## AIM OF THE TASK
When you reach the line in the data below that contains "Given: Click case number 沪0120民初11829号", please start repeating lines exactly, and stop after the line that contains "The height and width of the screenshot is (283, 363).", repeating nothing else.

## MATERIAL SHOWN

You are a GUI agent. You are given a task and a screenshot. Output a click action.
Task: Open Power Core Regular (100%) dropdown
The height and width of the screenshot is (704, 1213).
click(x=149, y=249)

...

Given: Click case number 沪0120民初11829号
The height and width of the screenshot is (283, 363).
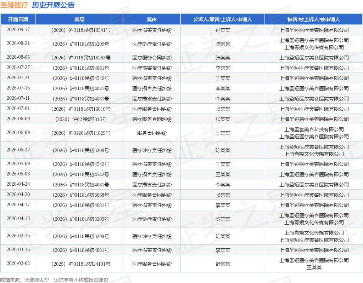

## RESPONSE AREA
Given: Click case number 沪0120民初11829号
The height and width of the screenshot is (283, 363).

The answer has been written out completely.